Retailers are also expected to consider actions like lower cost plans to minimise their customers’ ongoing energy costs along with the volume of any outstanding debt. Retailers are also expected to:
- Not disconnect residential customers in financial stress who are in contact with the retailer about their debt, and small business customers who are adhering to a payment plan
- Process an order for reconnection immediately on contact from a disconnected customer and waive disconnection, reconnection and contract break fees
- Defer referrals to debt collection agencies of residential customers in financial stress and who are in contact with their retailer about their debt. Small businesses that are adhering to a payment plan should also not be referred to debt collection agencies for recovery actions or credit default listing
Minister for Energy and Emissions Reduction, Angus Taylor, said that it is vital that households and businesses receive support to deal with the economic repercussions of COVID-19.
“The Government recognises the ongoing impact of COVID-19 on Australian households and businesses and keeping the lights on isn’t something we want people to be worried about,” Mr Taylor said.
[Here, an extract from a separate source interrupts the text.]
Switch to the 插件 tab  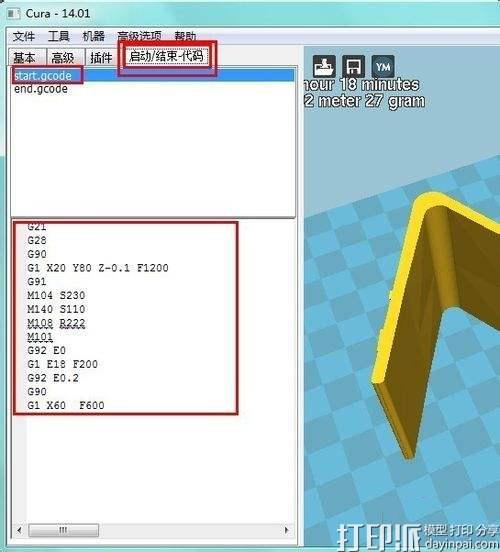tap(102, 57)
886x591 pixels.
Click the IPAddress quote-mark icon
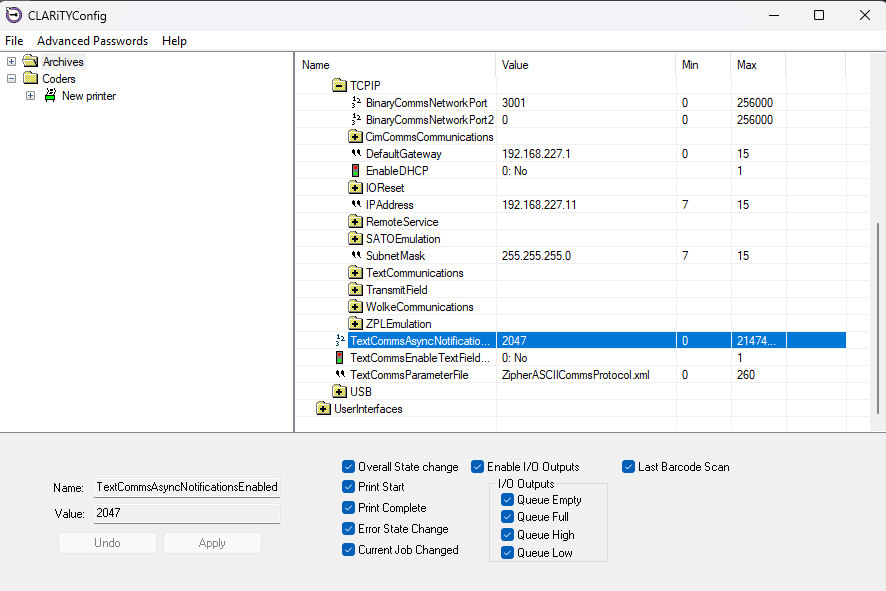355,205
“For anyone who is experiencing hardship or facing difficulties in paying their bills, I urge them to contact their retailer to discuss the support that is available.
“However it is important that customers who can pay their bills continue to do so, in order for support to be provided where it is most needed. Retailers and consumers must work together.”
Australians can find tips for reducing their energy costs and getting the rebates and help they are eligible for on energy.gov.au.
Households and small businesses can also use the Government’s free energy price comparison website Energy Made Easy to shop around for the best deal for their current situation.